Jubilables
La confesión suele producirse al final de las cenas. Acaban de cumplir 40 años, viven razonablemente bien, se les ve contentos y de pronto reconocen que su máxima Ilusión en la vida es jubilarse. Podría parecer una broma perdida en conversaciones recurrentes, pero lo dicen en serio, con esa mirada con la que se abarcan todos los cielos de la tierra. Al filo de los 40 esos insólitos jubilables tienen ganas de apearse del vértigo de la vida y empiezan a revestir su piel con un brillante mármol estatuario. A los 40 años más de uno ha empezado sus memorias, ha plantado unos cuantos árboles, ha suscrito una docena de pólizas y planes y se encastilla periódicamente en su segunda y póstuma residencia. Antes la biología tenía previsto un cupo temporal a los conocimientos. La edad tenía la compensación de¡ saber y el poder era una derivación de la sabiduría. Hoy el saber está en una pantalla a disposición del primer listillo con ganas de mandar y los jubilables sienten el peso de un cerebro anciano en un cuerpo jotero. Ni son tan tiburones como sus hijos ni tan escépticos como sus padres. Pero, incapaces de cambiar las cosas, se disponen a cambiar la mirada sobre las cosas. Y las mejores miradas necesitan ocio incontrolado y vocación de jardinero.
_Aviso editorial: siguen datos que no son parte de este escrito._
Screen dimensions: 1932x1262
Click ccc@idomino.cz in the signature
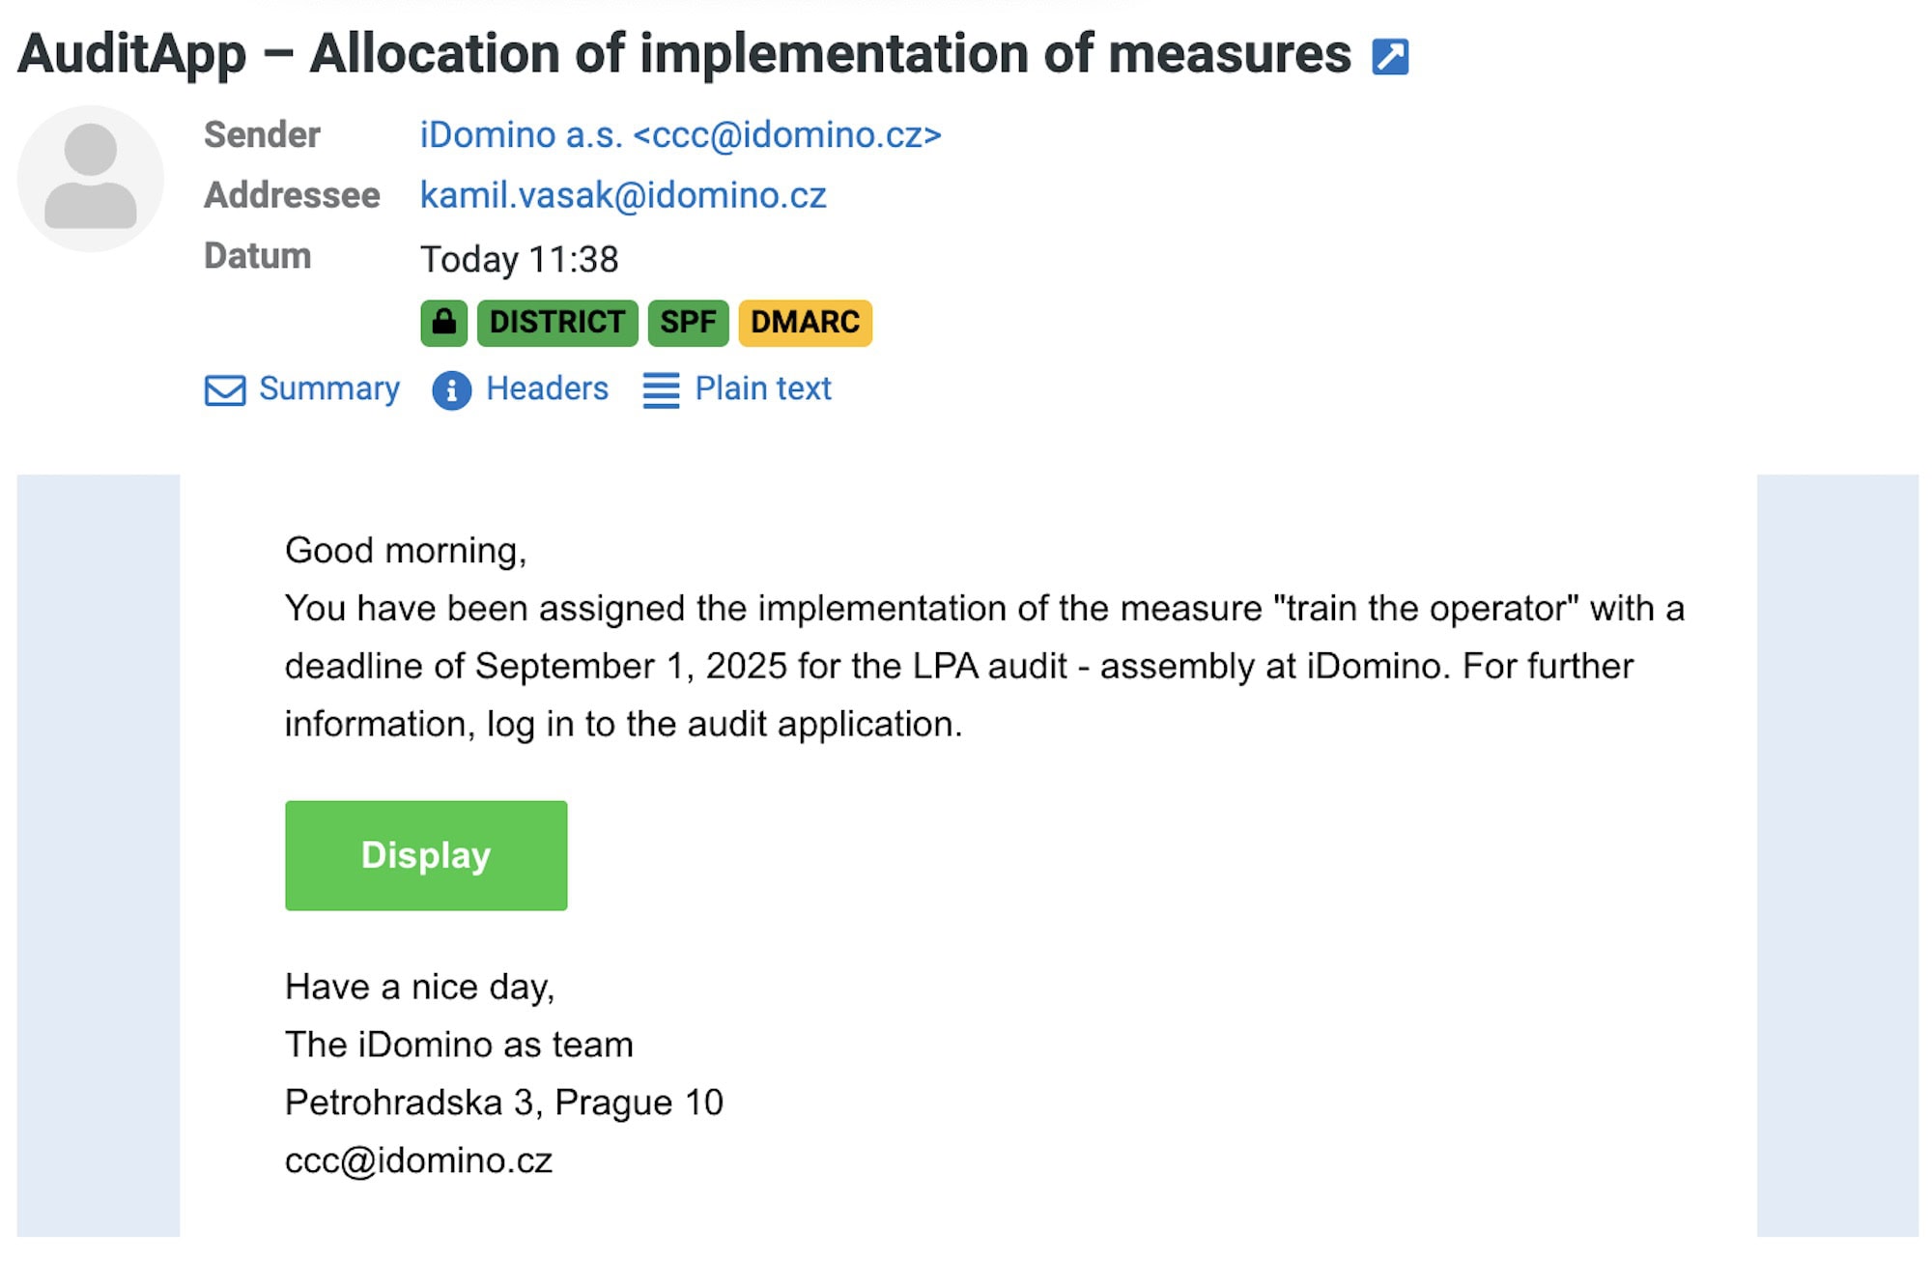point(418,1161)
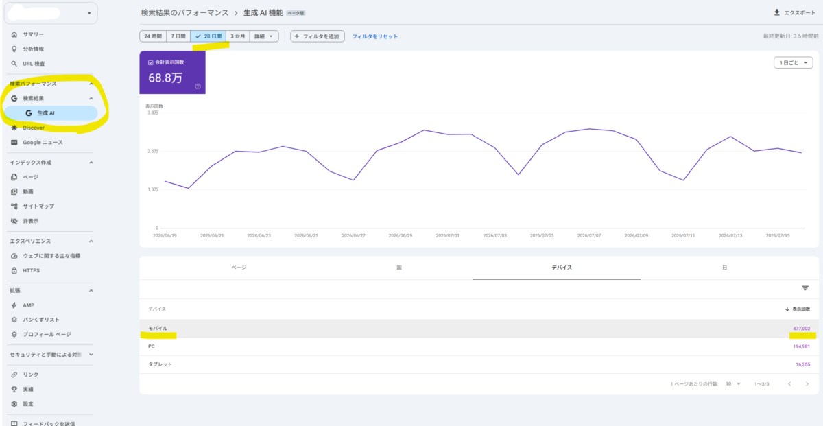Open the Discover asterisk icon
Image resolution: width=823 pixels, height=426 pixels.
click(14, 128)
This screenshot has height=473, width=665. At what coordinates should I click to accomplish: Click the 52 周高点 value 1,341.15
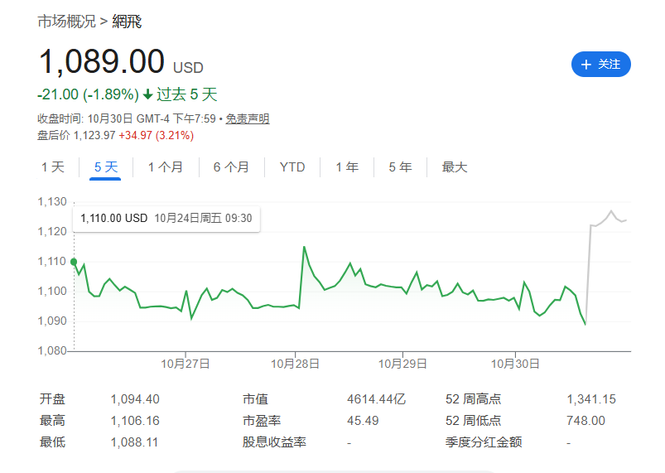click(x=591, y=399)
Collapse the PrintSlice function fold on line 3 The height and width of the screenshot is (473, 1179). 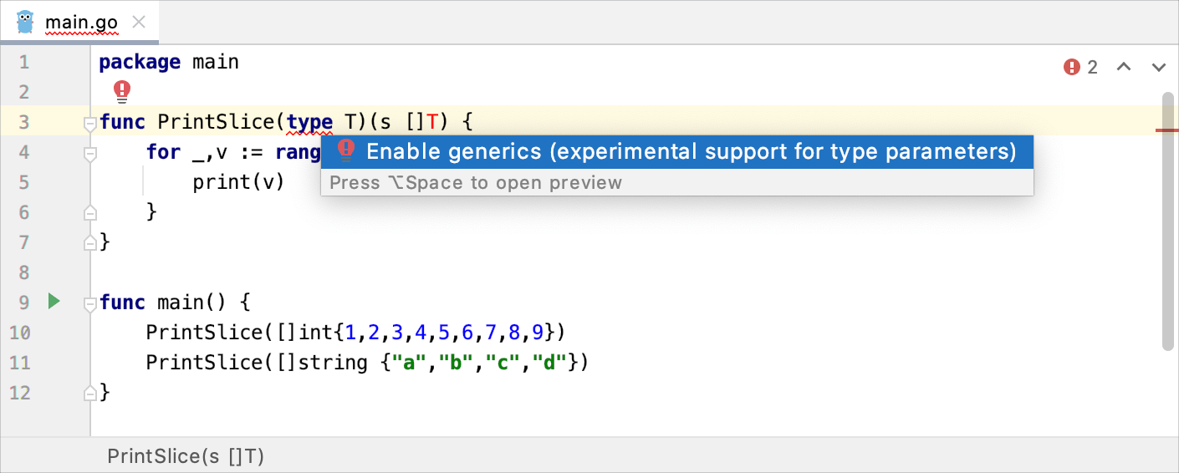[90, 124]
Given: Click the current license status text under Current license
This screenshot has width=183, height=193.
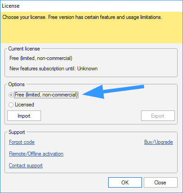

Al final resultará ser cierto que la vida está en otra parte. Esos cuarentones con ganas de desertar han experimentado el relajante escalofrío de todas las frenadas. Un soplo de siglo les bastó para pasar del anarquismo al agua mineral. En 10 o 15 años hicieron demasiadas cosas por primera vez y ahora imaginan las cosas pendientes de una última vez. Fueron los más jóvenes de todo y ahora aspiran a ser también los más jóvenes de la próxima fase. Quieren jubilarse porque ya no hacen falta y en cambio se hacen mucha falta. Por eso los jubilables se buscan en los espejos y se borran de las nóminas y prefieren el paso del glaciar a las riadas del torrente.